The neurologist approached with a friendly expression, aware of my anxiety but thankfully choosing not to address it directly. I told her what happened. She asked if I was stressed.

“Well, I did wake up at 3am this morning, wondering if I would get my PhD done in time.”

“You’re doing a PhD?”


She made a note. Her reaction spoke volumes, as if my symptoms all made sense now. She reassured me that I had experienced a migraine,  not a stroke. Although my experiences were common to both conditions, stroke symptoms occur simultaneously, whereas mine happened in waves over the course of an hour.

I was relieved, but of course shaken. Have I pushed myself too much? Was it really worth it? It got me thinking about the pressures in the academic industry. Life as a research student was the prequel to a career in which uncertainty and imbalance reigns supreme.

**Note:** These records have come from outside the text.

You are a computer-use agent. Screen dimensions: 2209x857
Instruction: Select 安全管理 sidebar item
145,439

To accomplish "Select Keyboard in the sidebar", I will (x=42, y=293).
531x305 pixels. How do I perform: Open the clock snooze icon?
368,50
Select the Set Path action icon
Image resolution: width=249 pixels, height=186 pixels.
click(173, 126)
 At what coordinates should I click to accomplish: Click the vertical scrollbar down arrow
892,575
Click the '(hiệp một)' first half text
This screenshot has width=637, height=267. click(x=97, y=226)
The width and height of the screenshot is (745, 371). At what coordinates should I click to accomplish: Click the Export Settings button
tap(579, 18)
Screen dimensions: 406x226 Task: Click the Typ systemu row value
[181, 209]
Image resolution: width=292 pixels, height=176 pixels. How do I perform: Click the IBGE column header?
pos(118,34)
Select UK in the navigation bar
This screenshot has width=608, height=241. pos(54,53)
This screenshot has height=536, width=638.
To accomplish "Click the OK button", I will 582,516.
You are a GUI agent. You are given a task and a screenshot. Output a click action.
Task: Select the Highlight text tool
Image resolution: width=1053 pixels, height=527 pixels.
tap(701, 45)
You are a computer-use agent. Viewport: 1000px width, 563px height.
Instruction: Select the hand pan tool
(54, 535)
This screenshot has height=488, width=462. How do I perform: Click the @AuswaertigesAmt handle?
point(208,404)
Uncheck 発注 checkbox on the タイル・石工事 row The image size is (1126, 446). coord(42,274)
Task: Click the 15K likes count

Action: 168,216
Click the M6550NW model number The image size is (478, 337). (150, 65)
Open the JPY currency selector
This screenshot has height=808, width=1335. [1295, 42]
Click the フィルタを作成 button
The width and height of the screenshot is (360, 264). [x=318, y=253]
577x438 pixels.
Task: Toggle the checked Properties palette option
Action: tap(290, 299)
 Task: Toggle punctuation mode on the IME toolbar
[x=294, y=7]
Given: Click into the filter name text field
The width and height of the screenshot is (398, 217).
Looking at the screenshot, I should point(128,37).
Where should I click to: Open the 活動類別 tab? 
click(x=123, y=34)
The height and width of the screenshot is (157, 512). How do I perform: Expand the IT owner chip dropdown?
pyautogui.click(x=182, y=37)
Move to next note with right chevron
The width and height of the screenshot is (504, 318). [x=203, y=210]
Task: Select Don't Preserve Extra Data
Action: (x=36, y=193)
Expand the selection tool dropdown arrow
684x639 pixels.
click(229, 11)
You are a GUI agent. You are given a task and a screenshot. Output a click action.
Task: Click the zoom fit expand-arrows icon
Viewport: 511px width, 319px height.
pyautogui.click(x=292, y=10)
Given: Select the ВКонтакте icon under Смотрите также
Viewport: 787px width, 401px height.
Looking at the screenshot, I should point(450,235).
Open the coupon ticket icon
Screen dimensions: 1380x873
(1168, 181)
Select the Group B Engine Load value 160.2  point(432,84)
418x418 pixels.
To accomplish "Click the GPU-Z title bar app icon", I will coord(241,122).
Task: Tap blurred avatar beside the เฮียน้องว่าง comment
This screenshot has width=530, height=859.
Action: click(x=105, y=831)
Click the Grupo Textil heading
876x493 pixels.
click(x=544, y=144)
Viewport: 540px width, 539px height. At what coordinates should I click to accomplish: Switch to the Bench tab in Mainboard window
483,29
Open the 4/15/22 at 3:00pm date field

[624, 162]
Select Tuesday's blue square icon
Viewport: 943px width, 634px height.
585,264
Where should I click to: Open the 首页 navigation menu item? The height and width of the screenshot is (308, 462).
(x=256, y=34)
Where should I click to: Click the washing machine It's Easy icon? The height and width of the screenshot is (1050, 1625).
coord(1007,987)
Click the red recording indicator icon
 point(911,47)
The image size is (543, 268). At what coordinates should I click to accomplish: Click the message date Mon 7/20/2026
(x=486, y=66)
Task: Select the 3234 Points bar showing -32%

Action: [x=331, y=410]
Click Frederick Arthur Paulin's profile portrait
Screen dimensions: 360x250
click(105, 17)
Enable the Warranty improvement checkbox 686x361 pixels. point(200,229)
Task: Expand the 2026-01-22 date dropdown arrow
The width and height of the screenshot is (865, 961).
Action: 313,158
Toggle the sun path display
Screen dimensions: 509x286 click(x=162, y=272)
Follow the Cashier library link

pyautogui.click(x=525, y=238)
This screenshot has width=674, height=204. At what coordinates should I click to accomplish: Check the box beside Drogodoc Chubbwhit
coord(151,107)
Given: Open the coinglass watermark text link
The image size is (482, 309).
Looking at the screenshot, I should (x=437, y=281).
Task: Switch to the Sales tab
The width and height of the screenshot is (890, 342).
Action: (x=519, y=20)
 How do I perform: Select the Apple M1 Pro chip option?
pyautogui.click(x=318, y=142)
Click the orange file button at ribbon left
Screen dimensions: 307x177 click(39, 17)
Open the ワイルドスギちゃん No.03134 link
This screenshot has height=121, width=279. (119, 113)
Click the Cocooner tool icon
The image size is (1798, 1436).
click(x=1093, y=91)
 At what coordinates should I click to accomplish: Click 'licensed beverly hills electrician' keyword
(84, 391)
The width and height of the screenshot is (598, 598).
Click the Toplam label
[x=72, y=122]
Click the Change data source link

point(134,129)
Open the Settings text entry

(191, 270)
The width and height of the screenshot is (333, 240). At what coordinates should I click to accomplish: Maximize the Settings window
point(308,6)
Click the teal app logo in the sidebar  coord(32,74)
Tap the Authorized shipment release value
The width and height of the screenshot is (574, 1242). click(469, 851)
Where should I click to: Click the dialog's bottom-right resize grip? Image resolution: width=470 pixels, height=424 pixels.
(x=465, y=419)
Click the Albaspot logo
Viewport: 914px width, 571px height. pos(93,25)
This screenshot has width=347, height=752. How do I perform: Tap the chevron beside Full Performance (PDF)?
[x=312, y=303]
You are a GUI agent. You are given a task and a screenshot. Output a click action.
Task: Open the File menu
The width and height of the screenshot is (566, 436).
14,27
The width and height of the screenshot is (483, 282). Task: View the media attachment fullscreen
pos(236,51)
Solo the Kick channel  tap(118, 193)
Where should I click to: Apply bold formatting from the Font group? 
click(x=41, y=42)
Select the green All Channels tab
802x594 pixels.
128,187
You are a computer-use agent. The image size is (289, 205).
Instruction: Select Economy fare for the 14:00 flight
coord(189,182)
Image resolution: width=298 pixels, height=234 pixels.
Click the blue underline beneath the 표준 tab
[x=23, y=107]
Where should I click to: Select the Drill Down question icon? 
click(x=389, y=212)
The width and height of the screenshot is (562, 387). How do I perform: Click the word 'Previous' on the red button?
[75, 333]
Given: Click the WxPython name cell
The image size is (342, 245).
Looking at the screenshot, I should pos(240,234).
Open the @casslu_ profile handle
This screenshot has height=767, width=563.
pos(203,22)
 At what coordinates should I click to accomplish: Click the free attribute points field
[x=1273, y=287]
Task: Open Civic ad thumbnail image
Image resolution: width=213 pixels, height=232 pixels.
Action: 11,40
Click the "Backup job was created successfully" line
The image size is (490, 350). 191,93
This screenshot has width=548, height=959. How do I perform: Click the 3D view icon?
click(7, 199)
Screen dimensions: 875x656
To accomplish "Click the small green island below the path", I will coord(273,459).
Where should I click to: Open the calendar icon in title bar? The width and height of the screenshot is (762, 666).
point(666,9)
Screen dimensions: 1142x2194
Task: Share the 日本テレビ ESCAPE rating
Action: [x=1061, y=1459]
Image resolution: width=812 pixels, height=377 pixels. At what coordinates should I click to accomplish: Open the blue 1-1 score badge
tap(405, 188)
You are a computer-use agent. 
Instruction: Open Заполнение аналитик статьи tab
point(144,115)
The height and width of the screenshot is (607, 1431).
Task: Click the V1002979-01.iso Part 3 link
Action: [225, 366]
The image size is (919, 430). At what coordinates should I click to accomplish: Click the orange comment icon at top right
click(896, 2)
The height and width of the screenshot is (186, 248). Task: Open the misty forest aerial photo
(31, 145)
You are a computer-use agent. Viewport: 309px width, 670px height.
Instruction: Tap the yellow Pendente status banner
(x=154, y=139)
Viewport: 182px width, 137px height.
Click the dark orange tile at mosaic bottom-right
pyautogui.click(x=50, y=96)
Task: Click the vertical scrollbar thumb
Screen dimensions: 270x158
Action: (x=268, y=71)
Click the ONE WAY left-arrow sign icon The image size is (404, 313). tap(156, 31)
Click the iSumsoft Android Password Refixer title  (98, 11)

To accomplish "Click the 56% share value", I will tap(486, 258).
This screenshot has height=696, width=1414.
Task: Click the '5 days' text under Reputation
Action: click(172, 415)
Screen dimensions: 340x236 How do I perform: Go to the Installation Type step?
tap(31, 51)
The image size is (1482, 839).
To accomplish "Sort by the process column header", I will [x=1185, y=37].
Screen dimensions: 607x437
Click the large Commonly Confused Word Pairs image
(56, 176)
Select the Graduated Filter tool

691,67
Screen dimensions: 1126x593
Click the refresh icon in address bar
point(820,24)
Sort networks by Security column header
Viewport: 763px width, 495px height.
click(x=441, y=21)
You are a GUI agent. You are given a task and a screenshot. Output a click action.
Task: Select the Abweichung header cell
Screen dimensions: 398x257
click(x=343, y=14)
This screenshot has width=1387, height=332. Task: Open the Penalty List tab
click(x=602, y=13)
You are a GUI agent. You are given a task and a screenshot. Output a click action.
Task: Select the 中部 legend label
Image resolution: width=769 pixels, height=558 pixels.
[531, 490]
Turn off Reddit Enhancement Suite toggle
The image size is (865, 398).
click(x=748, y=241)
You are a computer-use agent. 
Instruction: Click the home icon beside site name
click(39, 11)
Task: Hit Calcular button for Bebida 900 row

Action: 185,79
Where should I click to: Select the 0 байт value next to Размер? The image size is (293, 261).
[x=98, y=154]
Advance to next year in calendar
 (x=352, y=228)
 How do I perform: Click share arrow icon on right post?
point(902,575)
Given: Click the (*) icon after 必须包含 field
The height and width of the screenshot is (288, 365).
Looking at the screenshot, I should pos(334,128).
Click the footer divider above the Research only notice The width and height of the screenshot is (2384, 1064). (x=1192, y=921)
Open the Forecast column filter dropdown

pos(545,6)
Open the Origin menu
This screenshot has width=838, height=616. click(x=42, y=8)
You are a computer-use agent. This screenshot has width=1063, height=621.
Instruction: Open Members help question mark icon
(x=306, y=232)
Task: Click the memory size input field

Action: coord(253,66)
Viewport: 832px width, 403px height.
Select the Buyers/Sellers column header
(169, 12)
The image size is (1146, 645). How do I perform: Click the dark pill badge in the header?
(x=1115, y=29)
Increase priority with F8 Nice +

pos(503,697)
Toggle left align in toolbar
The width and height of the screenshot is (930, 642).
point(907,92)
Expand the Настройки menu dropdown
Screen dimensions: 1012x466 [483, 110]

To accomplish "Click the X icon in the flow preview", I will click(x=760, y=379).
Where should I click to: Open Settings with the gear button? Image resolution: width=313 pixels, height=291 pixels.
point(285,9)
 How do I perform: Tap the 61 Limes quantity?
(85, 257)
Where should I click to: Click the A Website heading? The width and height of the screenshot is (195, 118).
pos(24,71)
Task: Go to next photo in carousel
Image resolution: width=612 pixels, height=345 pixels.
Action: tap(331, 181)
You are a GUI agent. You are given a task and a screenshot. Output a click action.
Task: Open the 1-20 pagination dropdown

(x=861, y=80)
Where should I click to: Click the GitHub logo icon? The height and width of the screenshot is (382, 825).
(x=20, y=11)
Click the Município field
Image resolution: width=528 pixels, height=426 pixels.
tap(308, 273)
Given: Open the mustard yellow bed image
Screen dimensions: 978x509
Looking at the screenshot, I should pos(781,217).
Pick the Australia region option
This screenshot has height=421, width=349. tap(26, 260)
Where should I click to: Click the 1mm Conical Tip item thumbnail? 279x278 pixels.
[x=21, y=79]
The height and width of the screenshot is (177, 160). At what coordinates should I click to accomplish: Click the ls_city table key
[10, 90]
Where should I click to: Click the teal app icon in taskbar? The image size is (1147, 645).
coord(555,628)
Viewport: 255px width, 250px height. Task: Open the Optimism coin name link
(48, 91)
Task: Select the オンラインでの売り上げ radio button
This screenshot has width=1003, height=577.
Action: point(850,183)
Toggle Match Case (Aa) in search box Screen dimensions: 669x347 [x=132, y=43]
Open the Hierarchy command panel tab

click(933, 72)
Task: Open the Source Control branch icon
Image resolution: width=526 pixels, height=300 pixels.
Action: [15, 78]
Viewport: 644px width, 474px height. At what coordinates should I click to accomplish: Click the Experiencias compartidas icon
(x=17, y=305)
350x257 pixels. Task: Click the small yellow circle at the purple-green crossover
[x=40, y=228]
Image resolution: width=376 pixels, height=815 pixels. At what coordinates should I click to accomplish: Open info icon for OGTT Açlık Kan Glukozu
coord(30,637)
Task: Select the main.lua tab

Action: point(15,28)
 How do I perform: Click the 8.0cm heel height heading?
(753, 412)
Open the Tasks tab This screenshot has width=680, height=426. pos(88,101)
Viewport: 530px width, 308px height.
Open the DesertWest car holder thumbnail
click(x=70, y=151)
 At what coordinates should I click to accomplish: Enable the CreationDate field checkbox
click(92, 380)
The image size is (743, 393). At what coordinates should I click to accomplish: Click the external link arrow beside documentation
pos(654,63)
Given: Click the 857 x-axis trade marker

Here are just a few problems with academia:

  • Academics are rewarded by volume of publications, which can compromise quality
  • Bold headlines are more appealing, and can lead to unethical research practices and frivolous claims. Media-savvy academics and research centres are more ‘successful’ in terms of funding and career progression.
  • Peer-reviewing is by and large a voluntary, unpaid service. The publisher benefits unfairly from free labour.
  • If authors want readers to view their articles for free i.e. open access, they must pay a high premium, often in the thousands of dollars.
  • The academic industry is rife with phony publishers and conferences, feeding on the aforementioned desperation to demonstrate academic activity in the form of articles or presentations. My inbox was bombarded daily with requests to contribute to articles or attend events usually unrelated to my field of research. Publishing my university email address in academic articles does not mean I consent to be spammed. There is no industry regulation; nothing similar to the Australian ‘do not call’ telemarketing register currently exists for the academic industry.
  • Income is uncertain and dependant on grant money. Work-life balance is extremely difficult to achieve.
  • Ranking indexes for academics creates unhealthy competition. I have heard of academics deliberately choosing not to collaborate with certain people in their department to prevent being overtaken in terms of academic output. Promotions are also difficult to attain.
  • Ranked indexes for publications introduce an overinflated, often inaccurate, highly subjective estimation of prestige and credibility.
  • Supervisors have minimal incentive to support students. Many supervisors seek students to fit within their agenda, with little regard for student needs. There is no guarantee that a supervisor will act with moral integrity when there is a distinct power imbalance.

Academia is broken. Research is interesting to me, but is the mental and physical price of a research career just too high? Does the industry need an overhaul?